EXERCISE PASSAGE.
Believe it or not, with this sort of behavior, Sv will have problems in every school on this earth.

Tuesday 22 March 2011

The Changing Times in the Kindergarten...!

A lot is happening in the school these days - and everything is positive, progressive and organised thanks to As's resignation / retirement/ termination (or whatever you can call it) from the school.

To begin with Stf the boss is more often at school and herself decides important issues without any misleading middleman.

Our small but important activities are getting organised every minute now; we need to fill in our daily working hours everyday in a form and submit it at the end of the month. Similarly we also have a leave form now in which we can enter the details of our leaves taken. We are now provided enough weekly plan sheets during every meeting to prevent us from begging from someone who happens to have extra sheets and then wait endlessly to photocopy it before we can use it - something which was natural during As's times! The parents' contracts have been newly framed making some important changes and we all have been given its copy so that we know the parents and children of our school better.
A complete doctor's check up of the student just before his admission which will also mention his height and weight etc apart from other things has been made mandatory. Earlier  only a doctor's okay certificate was required. All accidents happening on the school premises will be recorded duly. We used to write daily diaries of the children mentioning what we did with the children today but there was a stupid rule that we could not give the diary to parents and so the parents never got to see the diary while we kept on writing painstakingly. We had protested many times to As to either let the parents have the diary so that they know what is being done in class or to stop the diary altogether but she never listened. Now this daily diary writing has been discontinued.

Our team meetings have become more meaningful, organised and focussed as opposed to earlier when meetings meant only eating, laughing and gossiping like a pack of housewives and any new idea given by any of us was only to be ridiculed and rebuffed furiously. Now we follow a proper meeting agenda along with minutes of meeting which is so useful.

Even the clock at the entrance is working now which was stuck at 10.20 since at least 9 months..!
It is Spring time! Winter is gone from our kindergarten...!!!

Monday 21 March 2011

The Meeting with Sv's Father

Sv's father was supposed to come at 4 pm today for the meeting and we all were fearing that he might fight with us.

We requested Stf to be present with us during the meeting but she was busy so My decided she would be there with us in the capacity of the manager. I made a detailed list of questions I wanted to ask him and a list of things that needed explanation. Cl found a list of special schools which help children overcome troubles like aggression, hyper activity or other behavioral problems.

He was punctual. I was surprised and disgusted to see him chewing tobacco in his mouth, fine particles of which flew out several times when he was speaking.

I started by greeting him politely which he answered rather stiffly. I showed him Sv's craft activity folder which he disinterestedly flicked 2-3 pages out of at least 30-40 and shoved it aside. I gave him his daily diary but he didn't even open it.
I asked him what activities does Sv do at home. He sarcastically replied.
"You know he stays in school from 9 am to 5 pm. You yourself tell what activity will he do after this? He eats then goes to sleep."

RECORDED DATA.
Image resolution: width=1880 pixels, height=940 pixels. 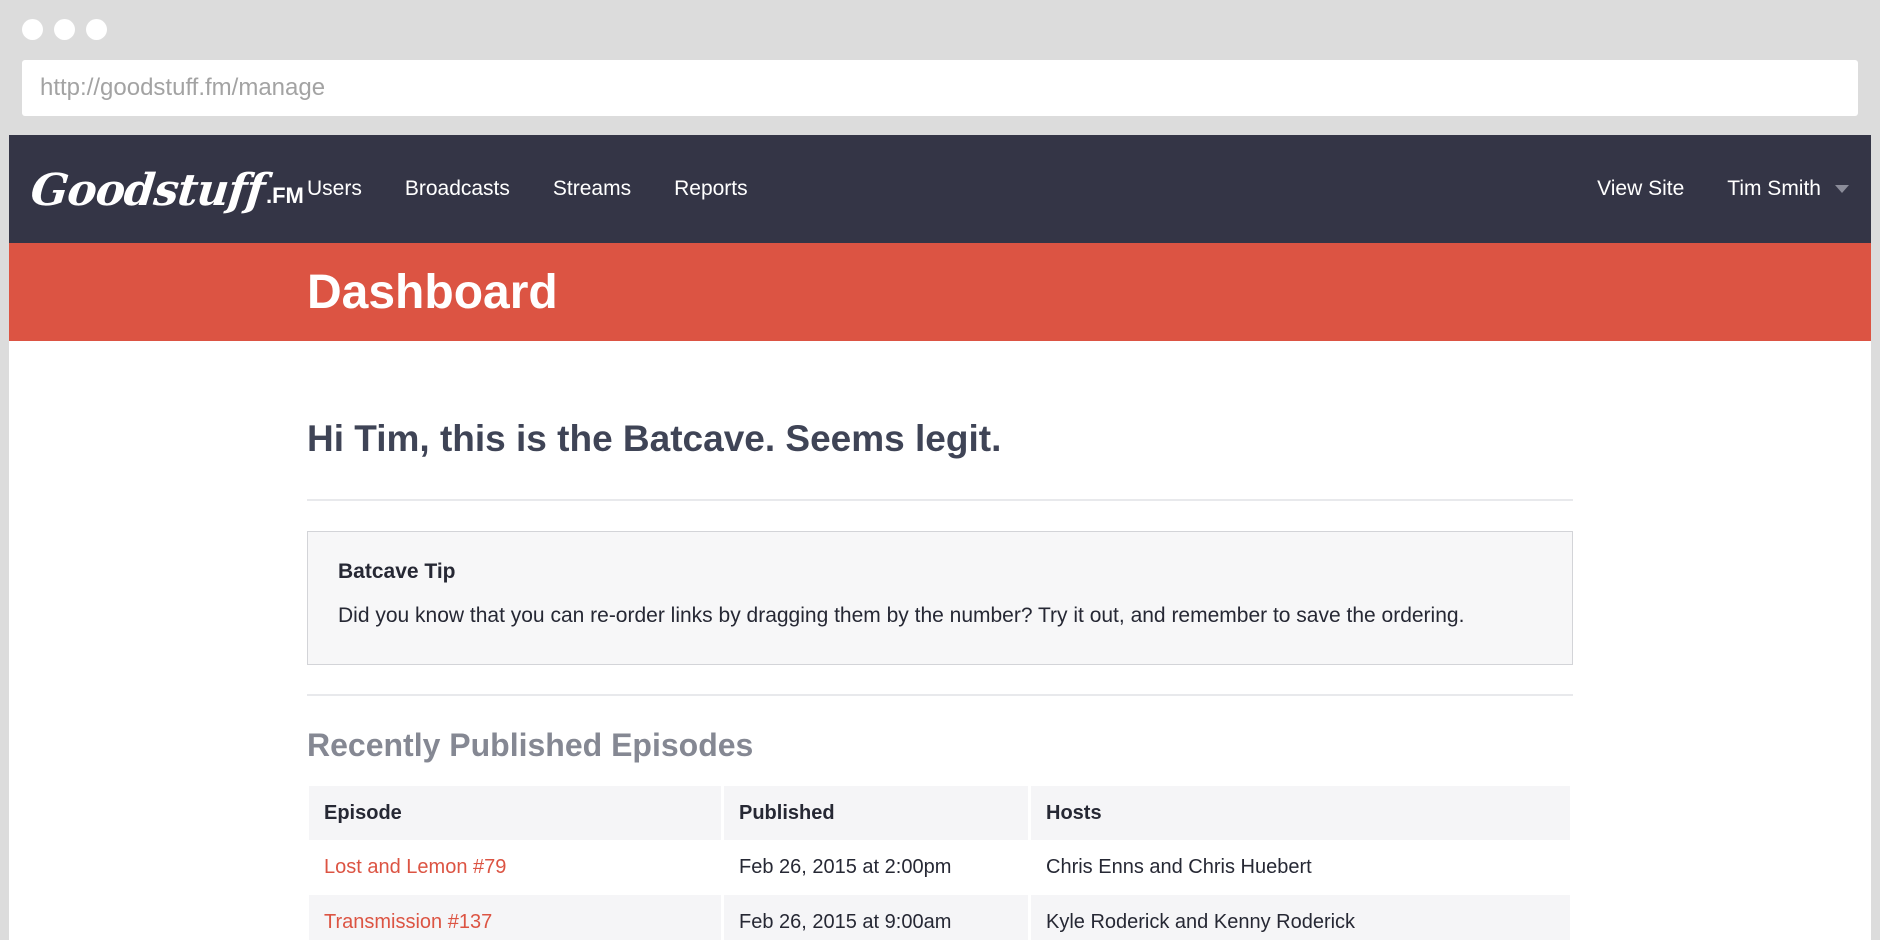 I want to click on logo-suffix: .FM, so click(x=284, y=196).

GOAL OF THE EXERCISE.
Retype the kindergarten passage above, starting with "It is Spring" and going on through "other behavioral problems.".

COMPLETED TASK.
It is Spring time! Winter is gone from our kindergarten...!!!

Monday 21 March 2011

The Meeting with Sv's Father

Sv's father was supposed to come at 4 pm today for the meeting and we all were fearing that he might fight with us.

We requested Stf to be present with us during the meeting but she was busy so My decided she would be there with us in the capacity of the manager. I made a detailed list of questions I wanted to ask him and a list of things that needed explanation. Cl found a list of special schools which help children overcome troubles like aggression, hyper activity or other behavioral problems.